A tool to dissect heterotypic determinants of homotypic protein phase behavior

https://doi.org/10.1101/2025.01.01.631016

 

Abstract

Proteins commonly self-assemble to create liquid or solid condensates with diverse biological activities. The mechanisms of assembly are determined by each protein’s sequence and cellular context. We previously developed distributed amphifluoric FRET (DAmFRET) to analyze sequence determinants of self-assembly in cells. Here, we extend DAmFRET by creating a nanobody (mEosNb) against the fluorescent protein mEos3 to physically tether and thereby recruit candidate modifier proteins to mEos3-fused query proteins. This accessorization allows us to rapidly screen for effects on the phase behavior of query proteins by modulating the expression level and valency of mEosNb-fused modifiers. We show that our system recapitulates known effects of multivalency on liquid-liquid phase separation and can discriminate between nucleation mechanisms of amyloid and amyloid-like assemblies. Our approach adds a new experimental dimension for interrogating the mechanisms of intracellular phase transitions.Lay summary Protein self-assemblies are essential for cellular function, but can also contribute to disease.

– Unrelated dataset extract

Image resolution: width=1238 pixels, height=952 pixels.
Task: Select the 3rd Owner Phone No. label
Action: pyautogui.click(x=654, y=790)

We develop a new tool to study how their formation is influenced by other cellular factors. This tool allows us to control the location and number of interactions between a protein of interest and other proteins that may influence it. Our results provide new insight into mechanisms of self-assembly and will aid research toward treating diseases associated with aberrant assembly.

 

요약

 

1. 새로운 단백질 상분리 분석 도구 개발: 단백질의 상분리(phase separation) 및 자가응집(self-assembly)을 분석하기 위한 mEos3 결합 나노바디(mEosNb) 기반 도구를 개발했습니다.
2. 나노바디를 활용한 단백질 응집체 형성 기작 연구: mEosNb를 통해 특정 단백질을 mEos3에 선택적으로 결합시켜 heterotypic 상호작용을 유도하고, LLPS(액-액 상분리)와 아밀로이드 핵형성(amyloid nucleation) 메커니즘을 비교 분석했습니다.
3. 상분리 및 응집체 형성에 미치는 다가성(valency)의 영향: mEos3와 mEosNb의 다가성을 조절하여, 단백질 농도와 결합 부위 수가 상분리에 미치는 영향을 체계적으로 분석하였습니다.
4. 단백질 상분리 핵형성 기작 규명: ASC는 농도 의존적 핵형성(concentration-dependent nucleation)을 보였으나, SesA는 특정 구조적 전이(conformational transition)에 의해 핵형성이 시작됨을 발견했습니다.
5. 질환 연구 및 생명공학적 응용 가능성: 이 연구에서 개발된 mEosNb 기반 DAmFRET 도구는 알츠하이머병, 파킨슨병 등 아밀로이드 기반 질환 연구에 적용될 수 있습니다.